Thursday, March 22, 2018

Random Observations


I have closed at work the past two nights. Not my favorite shifts but were at least nights when we close at eleven. I'm simply too old to close on weekends anymore, when we are open until one AM. They are extremely profitable shifts but at my age tend to profit more from beauty sleep and a late night glass of wine.

Last night at work I felt exhausted the entire shift. When I'm not perky, everyone notices and more than a few co workers mentioned it to me. Tim had gotten back from his trip to Georgia before eleven AM and I ran errands most of the day, before heading into work at six PM. The storms came rumbling through Orlando around two and were pretty intense.

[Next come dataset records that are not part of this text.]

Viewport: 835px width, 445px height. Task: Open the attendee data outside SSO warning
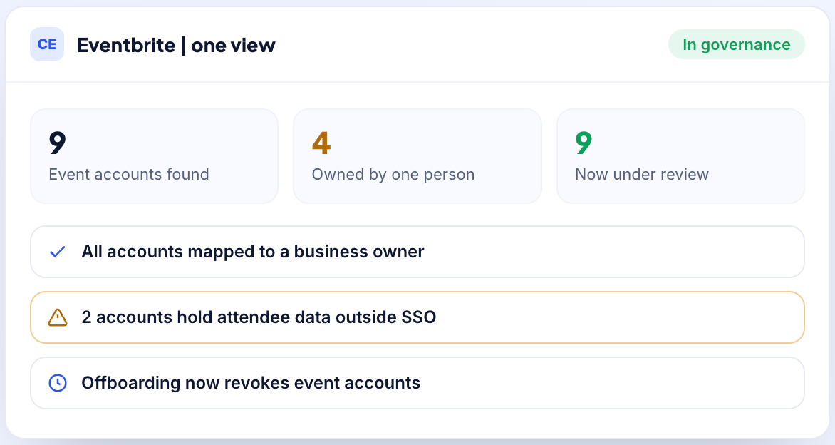coord(418,317)
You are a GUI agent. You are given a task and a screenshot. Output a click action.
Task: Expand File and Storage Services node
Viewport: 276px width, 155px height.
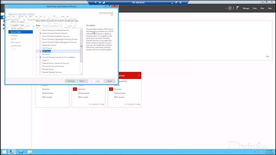pyautogui.click(x=37, y=57)
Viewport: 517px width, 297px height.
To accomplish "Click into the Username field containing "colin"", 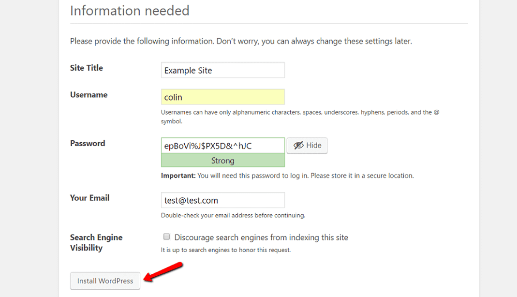I will pos(222,97).
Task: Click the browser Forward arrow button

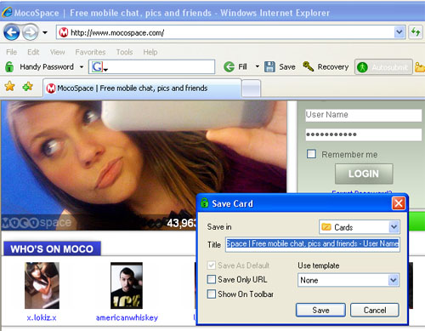Action: click(x=30, y=32)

Tim was only home for the day, heading out the next morning to work out of town the rest of the week.

I struggled through the shift and actually made pretty great money using my 'Game Face' but came home (as we say in the south) wore slap out.

I got up when Tim left (six AM) and tumbled back to bed as soon as he shut the front door behind him. I didn't sleep the entire time but never bothered to rise to a vertical position either. Massey left the house around one for work and since our dogs can't tell on me, remained in bed until two.

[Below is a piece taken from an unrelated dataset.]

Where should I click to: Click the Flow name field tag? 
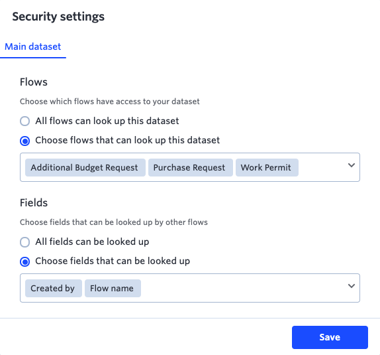[x=113, y=288]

I blame it partly on Tim, for buying us a king size, dual mattress, adjustable Tempur-Pedic bed with his discount from work. Icing on the cake are the jersey sheets and pillow cases I bought. Trust me, buy jersey (tee shirt material) sheets and you won't want to get out of them either.

So I didn't.

Two o'clock hit but no one was at home, the dogs had been fed and let out and General Hospital  came on the TV.

Why get up now?

I watched GH with my back to the TV. I've been watching it so long I don't need to look at the screen, listening to the (redunkulous) storyline is enough to let me know everything I need to know. It's never watch worthy until Friday's cliffhanger episode.

Then three o'clock hit.

I moved my tired legs with all their popping veins across those wonderful sheets and thought to myself, "Let's see (actually listen) what kind of goofballs Steve Harvey  has on the Family Feud today? I still have three hours before work.

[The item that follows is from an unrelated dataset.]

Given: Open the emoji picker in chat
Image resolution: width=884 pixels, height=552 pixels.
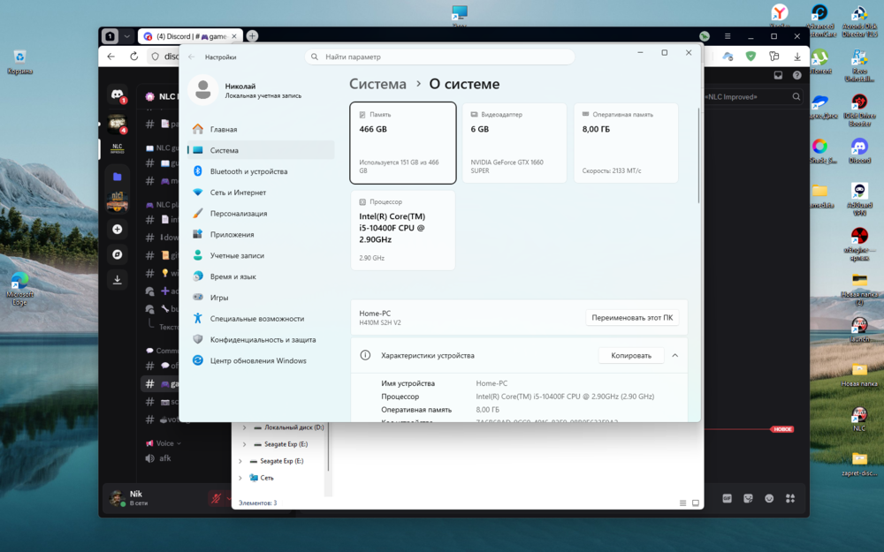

I was still the only human in the house, didn't have to be at work until six so what the hey?

The question was "Name something your dog would do with a bone that you might do with your husband?"

Can you believe none of them guessed "Bury it?"


                                                              Total 'bitch please' moment.

I mentally and physically pulled myself out of bed at three thirty...with two and a half hours to spare.

I made some tuna salad, ate some and packed the rest in my trusty lunch box.


I felt like a new woman when I walked into work. I'd done absolutely nothing for over ten hours, and apparently was all I needed to recharge my ole lady battery.


I'm almost fifty eight years old, have been slinging plates full time since 1979 and is enough to make any person feel tired.




You have to pace yourself if you want to win the race yourself.


I told Tim as he left for out of town the other day that I didn't want to work five days a week anymore.

He said "Well then, don't."





I feel okay with this decision and apparently so does he.

It might (will) mean tightening my financial belt but I'm okay with that. Yes I'm a slow learner at a new job but have finally hit my stride after a seventeen month long training period. I actually have people who ask for my table now....who'd a thunk it??

I'm beginning to build up my formerly pitiful savings account again. We are well on the road to recovery and although I'm not the sharpest tool in the shed, am sharp enough to know when it is time to kick it down a notch.

It's simply time to realize I'm not a kid anymore...as much as I wish I was.

I'm going to keep working five days a week for a bit more, stash away as much as I can, then begin to stop and smell the roses... working four days a week.

What doesn't kill you makes you stronger...and it did. Our road the past five years proved that to be a true fact.

I'm not killing myself anymore... been there done that.

But I feel like working full time is.

Bit by bit, day by day, shift by shift.



It's time for me to catch up with my gray hair, wrinkles, aches and pains...while I still can.

I'm not slowing down, trust me. I'm simply deciding after almost forty years of doing the same thing five , sometimes six and often times seven days a week...it's time to stop and truly smell the roses of life, because they don't bloom forever.